▶ _TASK PROMPT_
Lines in which "NEDJELJA" appears should be pulled from the data below.

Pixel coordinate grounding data
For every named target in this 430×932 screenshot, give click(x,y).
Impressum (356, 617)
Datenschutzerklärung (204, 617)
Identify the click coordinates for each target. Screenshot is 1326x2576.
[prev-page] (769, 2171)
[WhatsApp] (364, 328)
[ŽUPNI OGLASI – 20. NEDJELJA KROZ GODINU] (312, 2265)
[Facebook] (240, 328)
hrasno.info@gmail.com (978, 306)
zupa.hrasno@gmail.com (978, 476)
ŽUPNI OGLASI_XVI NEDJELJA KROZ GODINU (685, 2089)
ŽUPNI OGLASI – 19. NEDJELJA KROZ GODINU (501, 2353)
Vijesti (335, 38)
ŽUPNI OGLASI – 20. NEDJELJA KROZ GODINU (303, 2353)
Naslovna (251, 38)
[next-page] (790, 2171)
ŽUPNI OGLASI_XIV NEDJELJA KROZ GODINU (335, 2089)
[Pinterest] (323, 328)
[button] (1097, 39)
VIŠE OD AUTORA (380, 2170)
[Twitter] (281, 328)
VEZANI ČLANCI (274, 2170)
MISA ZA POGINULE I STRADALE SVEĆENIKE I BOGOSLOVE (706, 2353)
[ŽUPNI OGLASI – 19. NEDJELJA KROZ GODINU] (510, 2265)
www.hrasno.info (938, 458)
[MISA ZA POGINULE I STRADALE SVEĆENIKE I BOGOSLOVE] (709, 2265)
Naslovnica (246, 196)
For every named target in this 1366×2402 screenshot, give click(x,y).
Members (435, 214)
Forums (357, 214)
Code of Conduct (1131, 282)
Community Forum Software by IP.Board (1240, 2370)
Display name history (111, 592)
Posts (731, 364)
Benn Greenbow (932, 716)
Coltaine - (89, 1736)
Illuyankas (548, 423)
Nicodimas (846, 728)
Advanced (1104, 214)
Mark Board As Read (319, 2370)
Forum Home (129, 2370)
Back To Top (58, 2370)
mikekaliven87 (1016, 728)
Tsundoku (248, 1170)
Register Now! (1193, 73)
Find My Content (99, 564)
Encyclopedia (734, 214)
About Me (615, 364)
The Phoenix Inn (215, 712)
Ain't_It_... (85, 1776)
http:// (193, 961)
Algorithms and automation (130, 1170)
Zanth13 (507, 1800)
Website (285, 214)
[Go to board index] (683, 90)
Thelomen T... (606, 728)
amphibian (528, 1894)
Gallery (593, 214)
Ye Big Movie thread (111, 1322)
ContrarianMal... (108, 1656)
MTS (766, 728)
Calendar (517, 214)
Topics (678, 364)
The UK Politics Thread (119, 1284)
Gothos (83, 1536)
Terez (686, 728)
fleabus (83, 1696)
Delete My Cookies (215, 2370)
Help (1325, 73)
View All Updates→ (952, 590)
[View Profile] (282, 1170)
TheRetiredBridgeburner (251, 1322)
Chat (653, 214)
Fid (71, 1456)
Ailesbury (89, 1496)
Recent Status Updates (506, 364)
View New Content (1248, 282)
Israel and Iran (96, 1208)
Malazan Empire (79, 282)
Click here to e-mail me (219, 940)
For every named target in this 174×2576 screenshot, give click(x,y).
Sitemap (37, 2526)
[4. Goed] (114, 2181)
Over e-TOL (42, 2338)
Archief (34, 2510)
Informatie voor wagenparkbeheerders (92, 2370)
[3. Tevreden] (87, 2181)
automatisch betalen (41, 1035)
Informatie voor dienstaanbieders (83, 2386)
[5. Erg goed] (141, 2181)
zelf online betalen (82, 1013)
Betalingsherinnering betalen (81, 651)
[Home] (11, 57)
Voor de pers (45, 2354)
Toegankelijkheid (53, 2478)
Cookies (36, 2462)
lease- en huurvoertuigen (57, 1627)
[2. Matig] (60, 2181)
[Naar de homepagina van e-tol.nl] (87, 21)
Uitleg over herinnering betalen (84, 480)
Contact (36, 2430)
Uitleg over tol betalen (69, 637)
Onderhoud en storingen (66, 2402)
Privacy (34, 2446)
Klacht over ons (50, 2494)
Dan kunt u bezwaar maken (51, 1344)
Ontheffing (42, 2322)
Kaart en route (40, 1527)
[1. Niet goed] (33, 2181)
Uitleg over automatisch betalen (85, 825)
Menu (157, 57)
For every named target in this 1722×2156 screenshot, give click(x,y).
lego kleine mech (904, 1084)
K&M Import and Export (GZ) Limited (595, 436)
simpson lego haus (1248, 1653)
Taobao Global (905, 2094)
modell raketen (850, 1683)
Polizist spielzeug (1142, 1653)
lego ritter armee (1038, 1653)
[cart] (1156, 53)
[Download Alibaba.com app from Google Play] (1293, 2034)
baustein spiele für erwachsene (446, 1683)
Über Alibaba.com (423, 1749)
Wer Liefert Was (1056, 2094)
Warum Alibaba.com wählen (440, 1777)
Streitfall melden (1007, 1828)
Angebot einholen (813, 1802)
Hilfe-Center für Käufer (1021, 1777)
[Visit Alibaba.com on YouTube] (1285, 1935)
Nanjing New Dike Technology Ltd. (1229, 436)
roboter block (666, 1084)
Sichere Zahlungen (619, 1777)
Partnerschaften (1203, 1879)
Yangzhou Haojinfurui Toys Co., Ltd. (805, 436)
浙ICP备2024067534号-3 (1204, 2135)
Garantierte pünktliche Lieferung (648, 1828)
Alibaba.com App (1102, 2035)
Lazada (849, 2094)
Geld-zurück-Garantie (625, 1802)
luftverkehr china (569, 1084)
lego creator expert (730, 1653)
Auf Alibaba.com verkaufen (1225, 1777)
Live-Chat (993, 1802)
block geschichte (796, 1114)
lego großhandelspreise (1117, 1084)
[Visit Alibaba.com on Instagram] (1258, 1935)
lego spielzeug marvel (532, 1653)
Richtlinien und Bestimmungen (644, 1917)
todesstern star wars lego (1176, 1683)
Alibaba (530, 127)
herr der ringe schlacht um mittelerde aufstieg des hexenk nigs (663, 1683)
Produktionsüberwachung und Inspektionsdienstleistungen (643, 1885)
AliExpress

▶ _EXERCISE ANSWER_
[ŽUPNI OGLASI – 20. NEDJELJA KROZ GODINU] (312, 2265)
ŽUPNI OGLASI_XVI NEDJELJA KROZ GODINU (685, 2089)
ŽUPNI OGLASI – 19. NEDJELJA KROZ GODINU (501, 2353)
ŽUPNI OGLASI – 20. NEDJELJA KROZ GODINU (303, 2353)
ŽUPNI OGLASI_XIV NEDJELJA KROZ GODINU (335, 2089)
[ŽUPNI OGLASI – 19. NEDJELJA KROZ GODINU] (510, 2265)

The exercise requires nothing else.